After the Centre directed him to report to the Andhra Pradesh government following a court order, he met Andhra chief minister YS Jagan Mohan Reddy Thursday – but hasn’t joined duty yet.

Kumar’s apparent reluctance to move to Andhra Pradesh, the cadre he was allotted to after the state’s bifurcation in 2014, stems from his proximity to Telangana CM K Chandrashekar Rao, said bureaucrats.

“Somesh Kumar is a taskmaster, a delivery-oriented officer. When a particular task is assigned to him, he makes sure he gets it done, no matter how tough it might become for him. Such a chief secretary is a blessing for any chief minister,” a former bureaucrat who once worked with Kumar, told ThePrint.

Kumar, a 1989-batch All-India Services Officer, was appointed as the chief secretary of Telangana towards the end of 2019. He was appointed to the top post superseding several senior officers in the state.

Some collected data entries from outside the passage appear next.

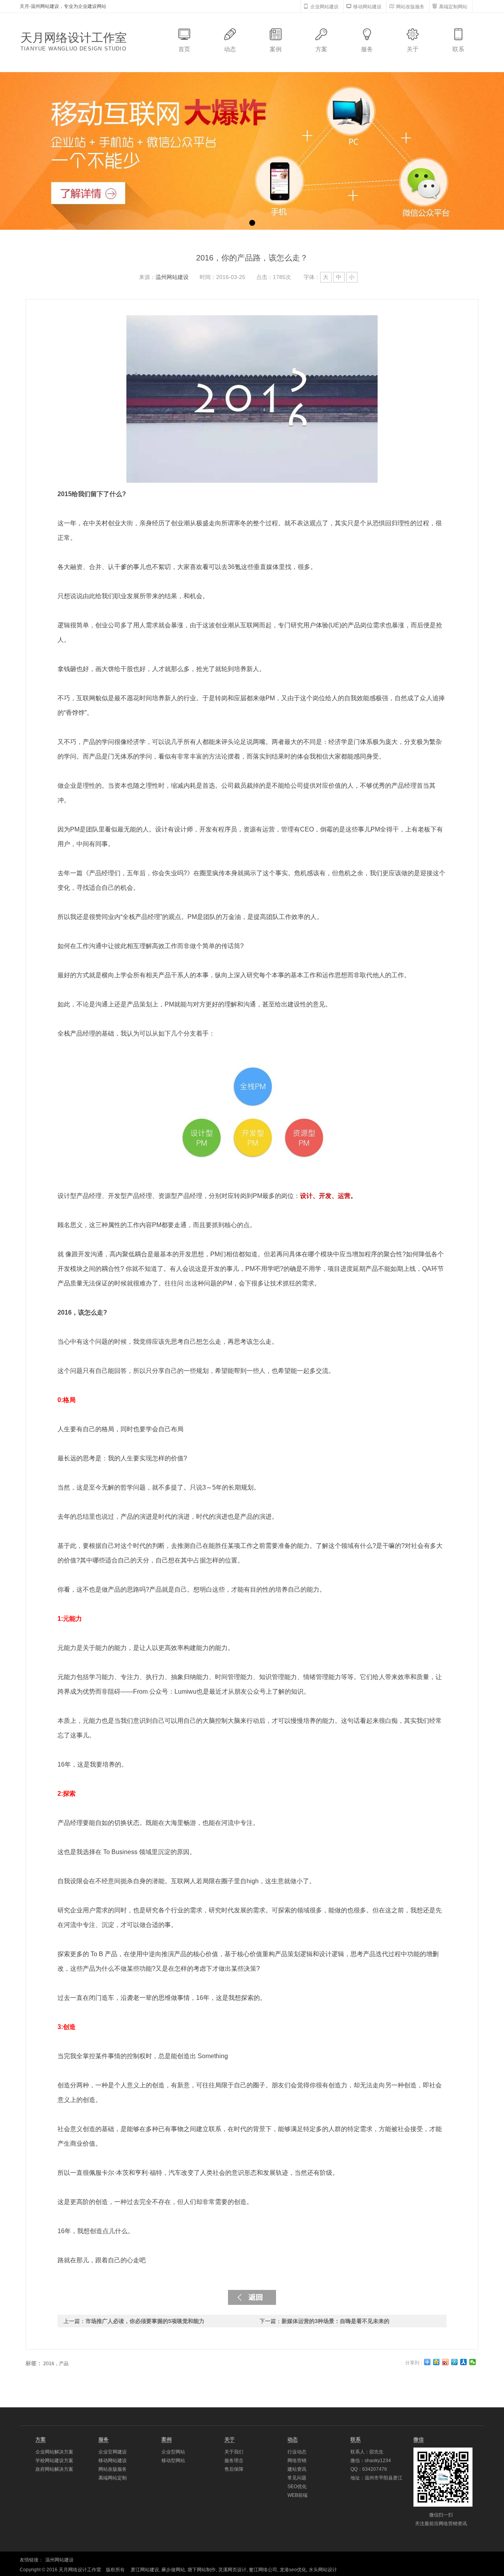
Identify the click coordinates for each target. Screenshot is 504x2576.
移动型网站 (173, 2460)
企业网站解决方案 (54, 2452)
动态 (230, 49)
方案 (321, 49)
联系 (458, 49)
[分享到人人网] (463, 2362)
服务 (367, 49)
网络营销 (296, 2460)
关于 (413, 49)
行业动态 (296, 2452)
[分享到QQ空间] (436, 2362)
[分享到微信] (472, 2362)
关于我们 (233, 2452)
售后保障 (233, 2469)
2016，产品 (56, 2363)
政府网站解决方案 (54, 2469)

Allotted to the Andhra Pradesh cadre at the time of the state’s bifurcation, Kumar shifted to Telangana after the Central Administrative Tribunal (CAT) allowed his plea for a posting in the state.

But in 2017, the Centre’s Department of Personnel and Training (DoPT) filed a petition in the Telangana High Court against the CAT order sending Kumar to Telangana.

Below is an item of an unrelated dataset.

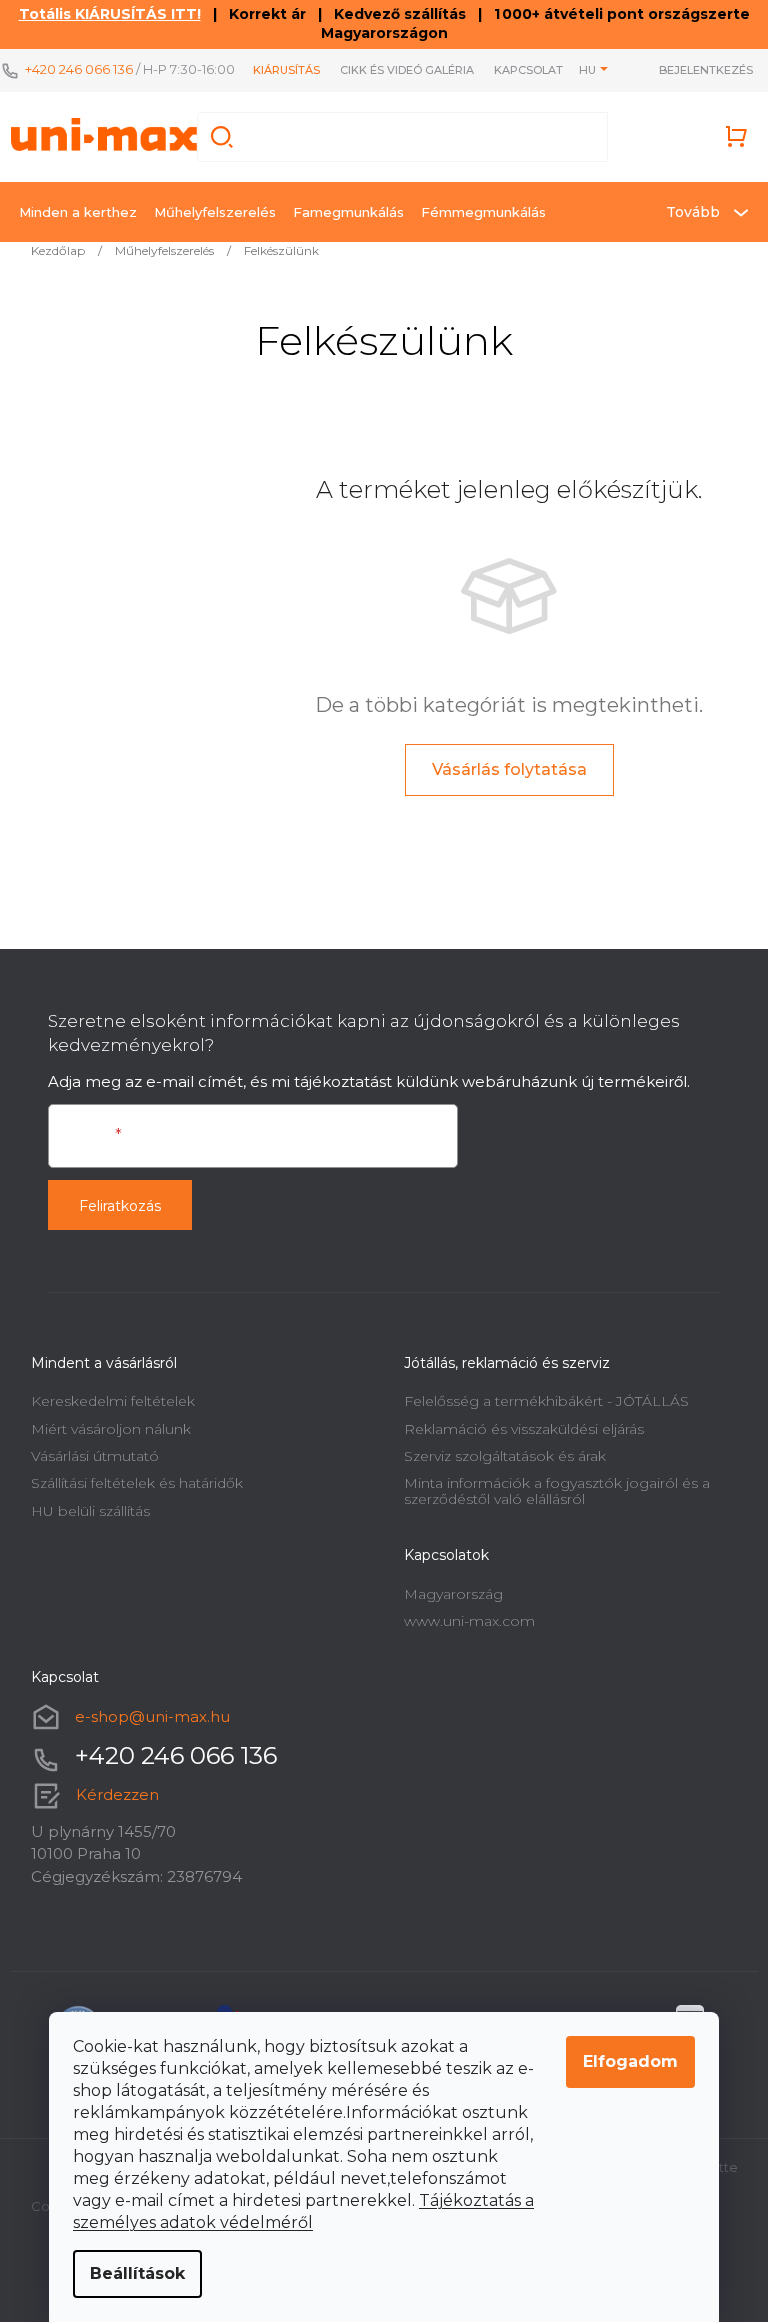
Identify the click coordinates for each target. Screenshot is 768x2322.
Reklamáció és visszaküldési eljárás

In a setback for Kumar last week, on 10 January, the Telangana High Court quashed the order of the CAT allotting Kumar to the Telangana cadre. The DoPT the same day passed orders relieving Kumar from the state, and asked him to join in Andhra Pradesh within 48 hours.

Kumar, whose tenure ends in December this year, met Andhra CM Reddy Thursday. “No post is big or small, whatever post I get I will take it up,” he told the media, after reporting to the state.

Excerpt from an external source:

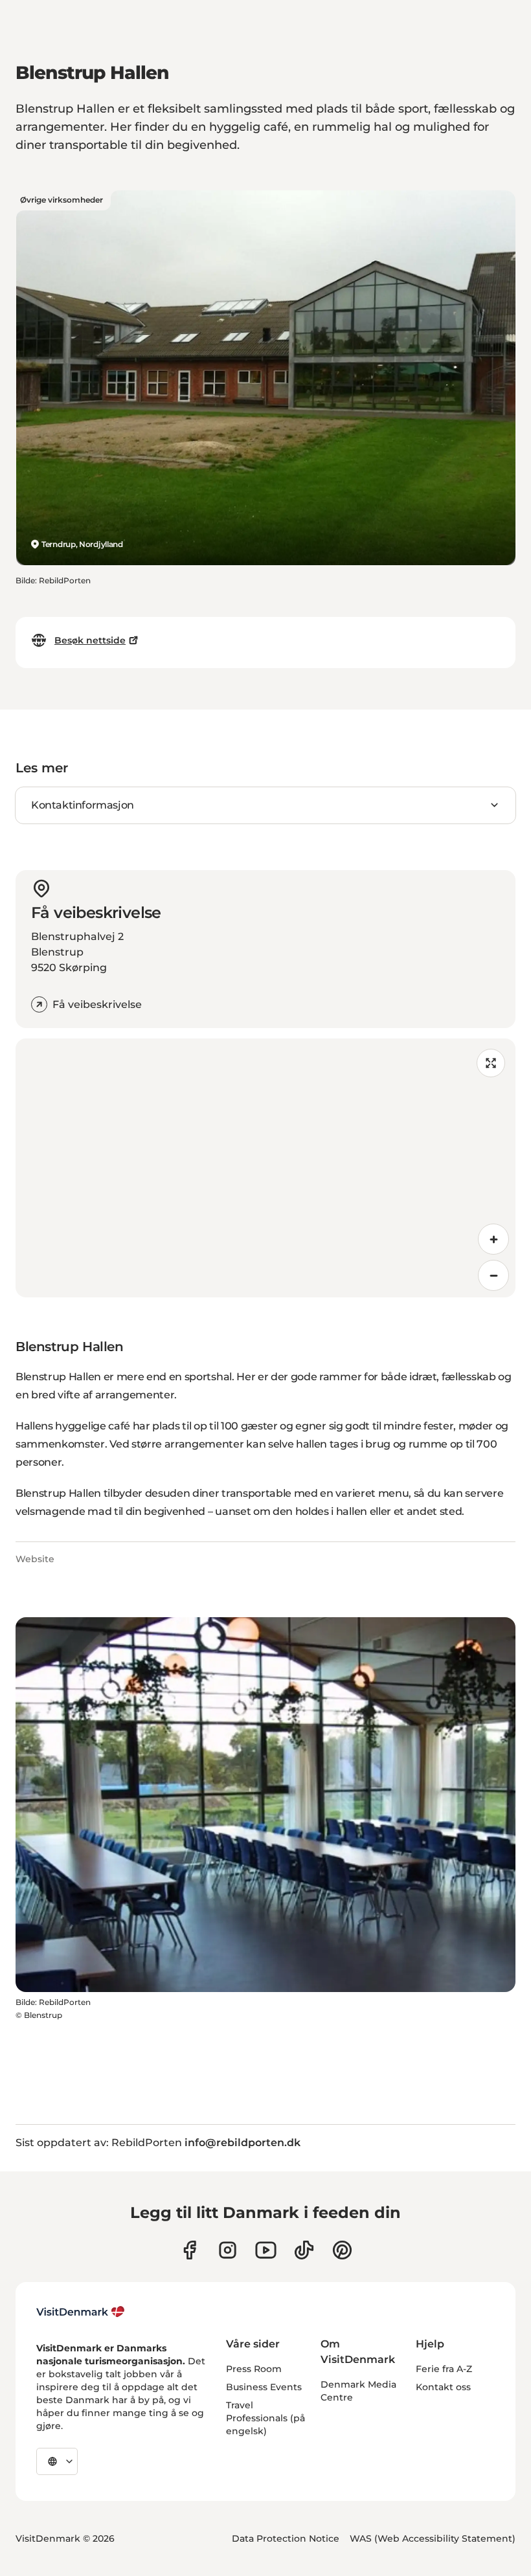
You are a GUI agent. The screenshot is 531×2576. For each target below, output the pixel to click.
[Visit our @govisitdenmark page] (304, 2250)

When asked if he would join as an adviser to the Telangana government (if he takes voluntary retirement), he responded by saying that “no decision has been taken yet, whatever comes in the stride, we are going to take it”.

On Wednesday, the Telangana government appointed A. Santhi Kumari as the new chief secretary, the first woman to take up the post since the state was formed.

Also read: Telangana’s new chief secretary Santhi Kumari: ‘Low-profile’, once shunted for ‘mishandling’ Covid

Raising eyebrows

One of the biggest controversies of Somesh Kumar’s career pertains to allegations of deletion of names of lakhs of voters from the Greater Hyderabad Municipal Corporation (GHMC) rolls when he was serving as its commissioner in 2014.

While the commissioner, Kumar was implementing the Election Commission’s (EC) National Electoral Roll Purification and Authentication Programme linking Aadhaar with Voter IDs. The allegations of voter names being deleted stem from the time this project was taken up.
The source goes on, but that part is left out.